6 de agosto de 2010

Hoje escrevo-te de novo. Esta expressão será sempre tua, o leve sorriso por fora, a grande dor por dentro. Há muito tempo escrevi uma carta para ti, lembras-te? Começava assim:

 

“Não sei, já não sei, não sei. Lamentavelmente não sei o que senti. Fui ver-te e não sei o que senti, lamento. Lembro-me exageradamente do olhar severo daquele homem horrível, queria ter sentido um sinal, qualquer coisa. Mas não senti, não senti nada a não ser medo, repulsa daquele sítio. Senti raiva.

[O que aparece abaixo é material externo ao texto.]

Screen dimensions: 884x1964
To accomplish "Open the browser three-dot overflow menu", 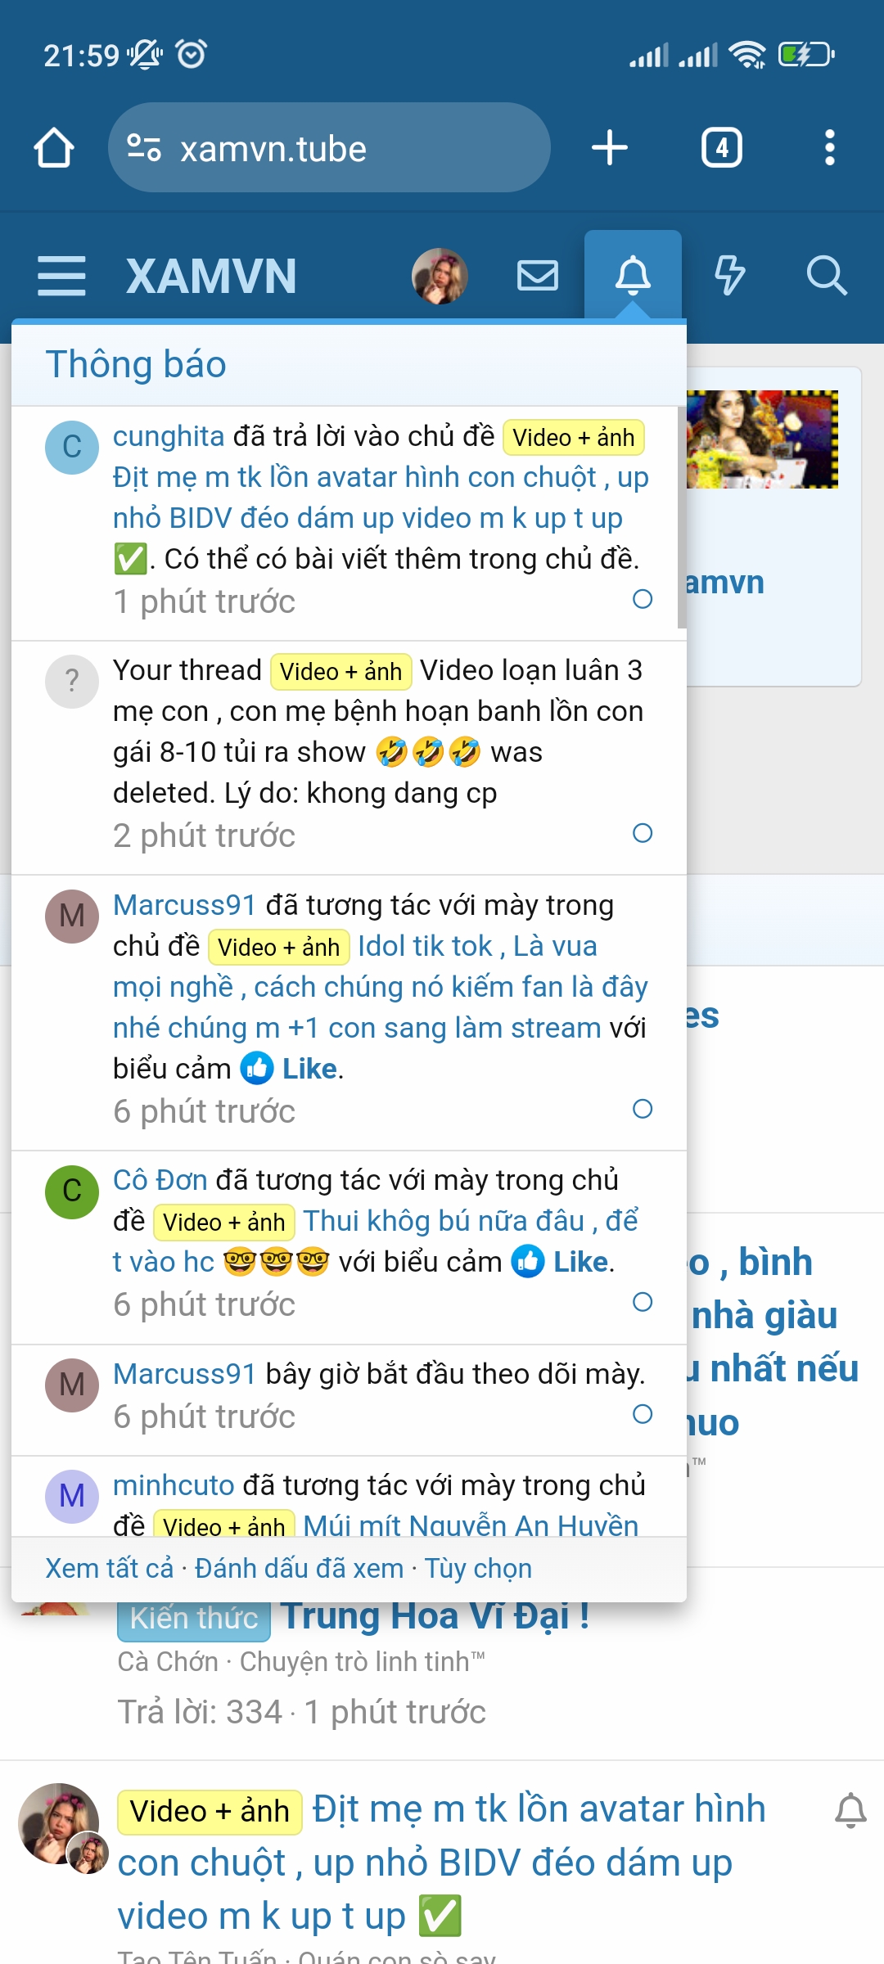I will (829, 148).
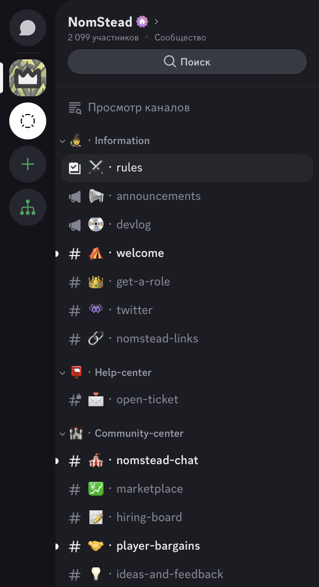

Não sei se nunca existis-te ou se morres-te de vez. Não sei. Não acredito que estejas bem, porque se assim fosse iluminavas o meu caminho, é isso que as pessoas que moram no céu fazem, sabes? Por favor faz-me acreditar que estás perto, como eu sempre acreditei, como eu sempre soube. Se puderes volta. Um beijo com saudades.”

Fechei a carta e escrevi no destinatário, PARA: Um lugar chamado Sempre.


“Senhor meu Deus em Vós confio. Que Deus te guarde no Céu.”


O sorriso continua porque acredito que há pessoas que nunca serão esquecidas, de maneira nenhuma. A minha fé continua em pé.